SPORT
Utrzymać tradycję. Łomża Industria chce przedłużyć świetną passę z niemiecką potęgą
Przed Łomżą Industrią Kielce kolejne starcie wagi ciężkiej. W czwartek wieczorem, w czwartej kolejce fazy grupowej, podejmie w Hali Legionów THW Kiel. Bilety na ten mecz skończyły się w środę rano.
Wicemistrz Niemiec, trzecia drużyna ostatniego Final4, podobnie jak kielczanie, mierzy w bezpośredni awans do ćwierćfinału. Podopieczni Filipa Jichy skomplikowali sobie nieco sprawę przegrywając w Celje. Udało im się jednak zrehabilitować w poprzednim tygodniu, pokonując u siebie Pick Szeged.
– Wiemy, że czeka nas ciężka przeprawa. Mecze z nimi zawsze takie są. Niedawno przegrali w Celje, więc muszą szukać punktów, aby się odkuć. Przyjadą tutaj maksymalnie skoncentrowani. My też już mamy porażkę w Barcelonie, ale znamy swoją wartość. To będzie wielkie spotkanie. THW Kiel to historia. Mecze z nimi są wyjątkowe, ale jesteśmy na to gotowi – wyjaśnia Nedim Remili, prawy rozgrywający kieleckiego zespołu.
Najbardziej utytułowana niemiecka drużyna w historii jest jedną z najmocniej ulubionych dla kieleckiego klubu. Oba zespoły mierzyły się 12 razy w historii. Łomża Industria wygrała siedem spotkań, dwa zremisowała, trzy przegrała.
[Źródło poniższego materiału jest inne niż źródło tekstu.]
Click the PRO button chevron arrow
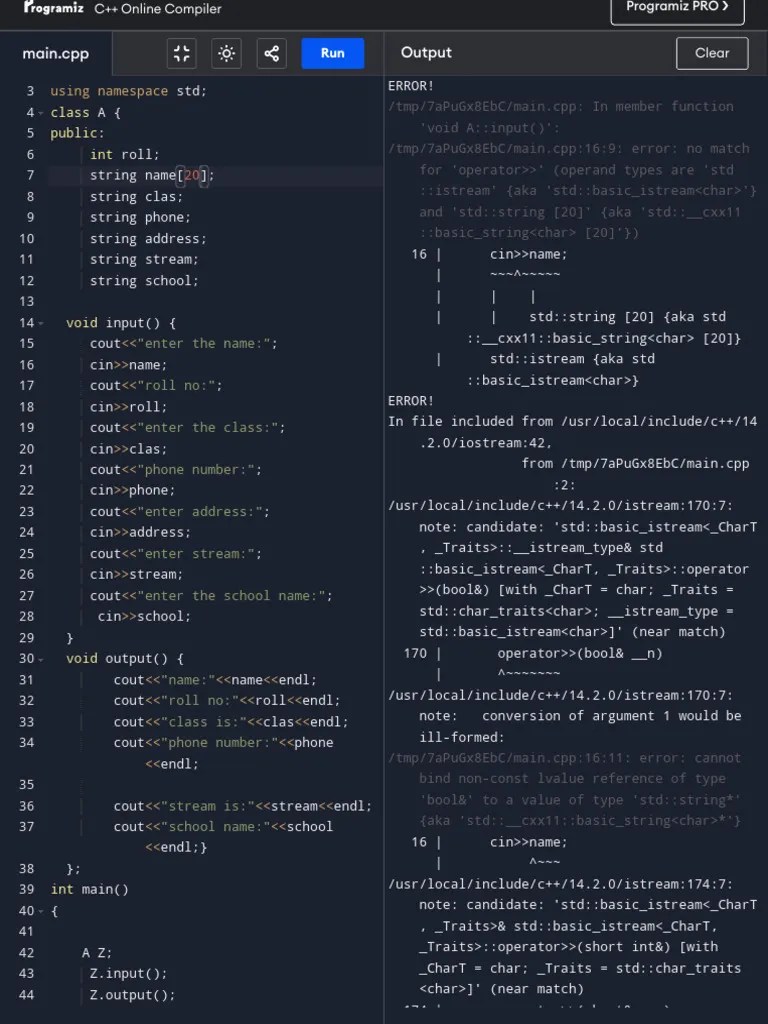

Mistrz Polski nie przegrał ośmiu ostatnich pojedynków z „Zebrami”. Większość z nich dostarczyła jednak bardzo wielu emocji. Nie inaczej powinno być teraz.
– Spodziewam się trudnego spotkania. Dwa miesiące graliśmy z nimi sparingowo w Veszprem. Przegraliśmy. Teraz to jednak inna historia. Oni na każdej pozycji mają kilku zawodników światowej klasy. Musimy przede wszystkim myśleć o sobie, o realizacji naszych zadań. Nie wiem jak, ale musimy wygrać to spotkanie – mówi Igor Karacić, rozgrywający Łomży Industrii.
THW Kiel to jedna z handballowych ikon. Pełen uznania dla tego klubu jest trener Tałant Dujszebajew.
– Pięć, sześć lat temu zaczęli przebudowę składu. Nie grali w Lidze Mistrzów. Postawili na zawodników młodych, nieogranych. Oni już jednak wygrali Ligę Mistrzów, byli trzy razy w Final4. Teraz widać olbrzymie doświadczenie Wiencka, Landina i Duvnjaka. Do tego dochodzą młodzi i głodni sukcesów. Tworzą bardzo mocną drużyną. Są wysocy i silni. To bardzo wymagający przeciwnik – wyjaśnia szkoleniowiec mistrza Polski.
Czwartkowy mecz w Hali Legionów rozpocznie się o godz. 20.45 i będzie w całości transmitowany na naszej antenie.